Nos hemos acostumbrado a vivir así,
un día tras otro, semana tras semana, por tantos años que cuesta trabajo
recordar cuántos son. Hay que despertarse muy temprano, antes que claree, para
bañarse rápidamente con el agua que esté disponible, a veces tibia y en época
de invierno tan fría que penetra hasta la médula de los huesos y paraliza tus
emociones al grado de sentir un golpe rotundo de hielo sobre el cuerpo.
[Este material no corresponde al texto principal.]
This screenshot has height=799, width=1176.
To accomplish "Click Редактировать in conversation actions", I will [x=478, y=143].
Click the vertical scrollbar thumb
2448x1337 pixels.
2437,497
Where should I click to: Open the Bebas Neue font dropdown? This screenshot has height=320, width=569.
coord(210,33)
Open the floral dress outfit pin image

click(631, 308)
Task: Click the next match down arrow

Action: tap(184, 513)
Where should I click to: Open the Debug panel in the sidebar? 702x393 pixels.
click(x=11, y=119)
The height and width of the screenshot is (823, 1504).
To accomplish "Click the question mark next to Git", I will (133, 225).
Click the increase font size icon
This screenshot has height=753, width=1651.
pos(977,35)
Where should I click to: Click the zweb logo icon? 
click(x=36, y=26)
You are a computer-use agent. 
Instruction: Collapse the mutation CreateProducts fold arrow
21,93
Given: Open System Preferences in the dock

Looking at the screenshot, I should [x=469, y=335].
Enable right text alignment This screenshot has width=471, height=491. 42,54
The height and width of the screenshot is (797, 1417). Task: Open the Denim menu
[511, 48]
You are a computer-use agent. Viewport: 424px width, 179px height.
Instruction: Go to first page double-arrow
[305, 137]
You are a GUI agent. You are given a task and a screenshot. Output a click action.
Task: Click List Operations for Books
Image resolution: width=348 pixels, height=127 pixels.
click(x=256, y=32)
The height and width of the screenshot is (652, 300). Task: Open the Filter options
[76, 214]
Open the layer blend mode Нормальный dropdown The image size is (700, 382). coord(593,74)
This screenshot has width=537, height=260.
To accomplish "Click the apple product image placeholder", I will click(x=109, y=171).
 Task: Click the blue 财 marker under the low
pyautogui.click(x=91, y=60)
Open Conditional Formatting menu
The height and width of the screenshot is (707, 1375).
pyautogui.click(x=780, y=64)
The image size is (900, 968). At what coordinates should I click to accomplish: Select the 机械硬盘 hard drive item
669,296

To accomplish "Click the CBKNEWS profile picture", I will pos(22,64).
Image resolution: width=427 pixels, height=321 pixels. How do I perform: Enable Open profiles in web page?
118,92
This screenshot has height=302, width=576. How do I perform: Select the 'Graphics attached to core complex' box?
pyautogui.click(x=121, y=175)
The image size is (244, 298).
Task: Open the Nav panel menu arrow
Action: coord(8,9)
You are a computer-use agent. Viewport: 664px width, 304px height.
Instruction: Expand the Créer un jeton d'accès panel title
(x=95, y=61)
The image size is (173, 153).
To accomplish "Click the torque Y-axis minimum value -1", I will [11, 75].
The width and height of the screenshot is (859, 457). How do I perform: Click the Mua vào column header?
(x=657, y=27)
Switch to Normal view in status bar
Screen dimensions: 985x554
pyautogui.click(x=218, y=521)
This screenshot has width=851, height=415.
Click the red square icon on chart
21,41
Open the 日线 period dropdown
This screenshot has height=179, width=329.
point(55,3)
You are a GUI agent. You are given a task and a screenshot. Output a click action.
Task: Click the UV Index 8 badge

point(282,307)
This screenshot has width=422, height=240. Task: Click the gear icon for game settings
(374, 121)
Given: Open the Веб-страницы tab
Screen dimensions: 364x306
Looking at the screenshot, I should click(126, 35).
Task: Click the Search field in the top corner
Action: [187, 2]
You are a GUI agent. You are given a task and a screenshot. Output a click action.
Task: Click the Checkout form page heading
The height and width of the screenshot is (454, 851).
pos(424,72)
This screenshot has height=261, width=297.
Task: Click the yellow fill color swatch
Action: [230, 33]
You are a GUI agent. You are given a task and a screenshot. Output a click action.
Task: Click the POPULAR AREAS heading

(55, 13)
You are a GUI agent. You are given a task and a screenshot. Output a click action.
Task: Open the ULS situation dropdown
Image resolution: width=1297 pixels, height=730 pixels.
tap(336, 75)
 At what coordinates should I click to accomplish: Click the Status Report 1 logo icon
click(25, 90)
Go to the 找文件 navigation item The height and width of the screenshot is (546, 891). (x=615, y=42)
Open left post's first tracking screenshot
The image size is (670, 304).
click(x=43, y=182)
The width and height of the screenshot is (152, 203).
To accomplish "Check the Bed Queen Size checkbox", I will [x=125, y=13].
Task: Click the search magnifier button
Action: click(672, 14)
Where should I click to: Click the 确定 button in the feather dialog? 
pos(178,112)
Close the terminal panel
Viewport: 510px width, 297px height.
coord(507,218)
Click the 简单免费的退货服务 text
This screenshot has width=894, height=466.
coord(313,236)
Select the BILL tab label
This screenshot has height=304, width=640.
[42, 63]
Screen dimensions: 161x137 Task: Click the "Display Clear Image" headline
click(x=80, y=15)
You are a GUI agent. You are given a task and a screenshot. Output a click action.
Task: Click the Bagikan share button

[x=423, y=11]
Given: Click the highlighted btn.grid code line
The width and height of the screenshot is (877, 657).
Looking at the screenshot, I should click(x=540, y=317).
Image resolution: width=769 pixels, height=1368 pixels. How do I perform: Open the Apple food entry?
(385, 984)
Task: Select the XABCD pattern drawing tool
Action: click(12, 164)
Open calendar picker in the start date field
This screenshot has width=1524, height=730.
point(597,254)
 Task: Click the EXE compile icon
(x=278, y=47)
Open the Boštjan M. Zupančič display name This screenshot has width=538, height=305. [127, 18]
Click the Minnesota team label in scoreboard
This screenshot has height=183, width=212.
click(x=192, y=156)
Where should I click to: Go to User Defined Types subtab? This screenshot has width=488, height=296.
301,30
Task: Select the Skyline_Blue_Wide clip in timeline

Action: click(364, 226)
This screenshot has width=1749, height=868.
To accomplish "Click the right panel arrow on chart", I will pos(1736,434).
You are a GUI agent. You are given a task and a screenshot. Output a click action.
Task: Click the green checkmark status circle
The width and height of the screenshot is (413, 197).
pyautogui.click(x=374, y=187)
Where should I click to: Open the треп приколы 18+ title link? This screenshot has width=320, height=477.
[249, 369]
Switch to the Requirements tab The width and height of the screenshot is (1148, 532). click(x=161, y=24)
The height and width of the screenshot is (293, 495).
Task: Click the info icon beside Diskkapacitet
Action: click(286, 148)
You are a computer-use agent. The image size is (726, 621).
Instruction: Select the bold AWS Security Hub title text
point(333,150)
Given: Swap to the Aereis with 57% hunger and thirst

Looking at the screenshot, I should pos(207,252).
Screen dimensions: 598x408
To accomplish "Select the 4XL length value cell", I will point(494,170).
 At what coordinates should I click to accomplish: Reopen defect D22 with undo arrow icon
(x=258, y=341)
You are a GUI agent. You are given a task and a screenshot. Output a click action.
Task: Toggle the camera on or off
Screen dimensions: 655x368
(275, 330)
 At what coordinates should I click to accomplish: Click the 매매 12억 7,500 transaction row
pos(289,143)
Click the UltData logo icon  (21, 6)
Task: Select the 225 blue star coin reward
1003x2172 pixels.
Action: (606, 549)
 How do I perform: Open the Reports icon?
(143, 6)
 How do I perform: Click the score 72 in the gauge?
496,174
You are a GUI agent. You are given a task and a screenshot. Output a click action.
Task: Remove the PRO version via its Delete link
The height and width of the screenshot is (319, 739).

Luego
ya desperezados y en ayunas salir todavía sin sol, sintiendo el frío de la
mañana que congela el corazón y paraliza las emociones, para bordear las calles
insolentes, infames, vacías, para arremolinarse en torno al transporte público,
esperando un lugar en la larga fila que comienza a nutrirse apenas clareando, y
subir como animales, uno tras otro para pagar la tarifa sin siquiera ver la
mano anónima que la recibe desganada, rutinaria, y si tienes suerte ocupar un
lugar ahí donde los sueños de los pasajeros se reúnen hasta que por una especie
de reloj automático bajan como autómatas en sus lugares de destino, y si no,
aguardar de pie, observando cómo nadie cede su asiento al desvalido o al
enfermo, al anciano o a la embarazada, a los niños inquietos que van a la
escuela como otros vamos al trabajo, con el tedio que asoma a los ojos, con el
odio que circula por las venas, con el resentimiento que transpira en cada
poro. Y luego bajar para ir al lugar de trabajo, llegar y recibir la misma fría
acogida de miradas aprensivas y si acaso el buenos días o el aparentemente
correcto buen día cómo estás que no espera respuesta, porque a nadie le
interesa en realidad cómo está uno, sino sólo repetir una fórmula gastada que
se puede decir una y mil veces, como la absurda maquinaria de un reloj de
cuerda que repite su rutina hasta que se agota su energía. Y de ahí a hacinarse
en el lugar de trabajo, unos al lado de otros, olores y humores malviviendo
hora tras hora en lo que el reloj avanza despacio, segundo tras segundo,
sosegado y en apariencia interminable. Quienes pueden desayunan una hogaza de
pan y un café, y los más respiran hambre hasta la hora del almuerzo, robando
tiempo al tiempo, con la esperanza de que algún día su jefe los vea y se dé
cuenta que existen, y ofrezca el anhelado ascenso. Y todo consiste en atender a
la gente, como si fueran bultos animados de problemas y achaques, esperando que
dé la hora de salida, para repetir la rutina de regreso, y de nuevo a hacer
fila frente al transporte público, anhelando un lugar en el que descansar el
hastío y el tedio y arrumbar el cuerpo molido a punta de horas absurdas. Y de
regreso a casa ver dormir en el transporte a los afortunados que pueden hacerlo
sentados o parados y oler los sudores de un día ajetreado y los hedores
venenosos del odio que exuda en el cansancio del día, todo para llegar a casa
de noche, ya sin luz y sin sombras, con la mirada inquieta de quien espera
llegar con bien. Y una vez en casa ser recibido por la cama unánime que es la
única capaz de arropar las esperanzas casi perdidas y dar consuelo a una cabeza
que durante el día se alimentó de rumores interminables, de odios mal
canalizados. El fin de semana, para descansar del tedio puede uno ir a las
tiendas bonitas y ponerse el atuendo guardado con celo sólo para esos días, un
poco luido y remendado, pero suficientemente digno como para que no te echen de
la tienda, pero no tanto como para que te respeten y se dignen mirarte, y así
recorres los centros comerciales viendo, porque el dinero no alcanza para lo
que quieres y anhelas, y ves con ilusión lo que quisieras pero no puedes
comprar, y esperas a que alguien se dé cuenta de que existes y te saque de tu
vida rutinaria, miserable e insensata. Y al final se termina tu fin de semana y
de vuelta a la rutina y a la densa oscuridad de una vida que sólo tiene sentido
cuando puedes soñar que eres alguien más. Es la batalla de todos los días,
semana tras semana, por años y años. ¿Por qué somos capaces de resistir? No lo
sé. Tal vez porque nos hemos acostumbrado a vivir así.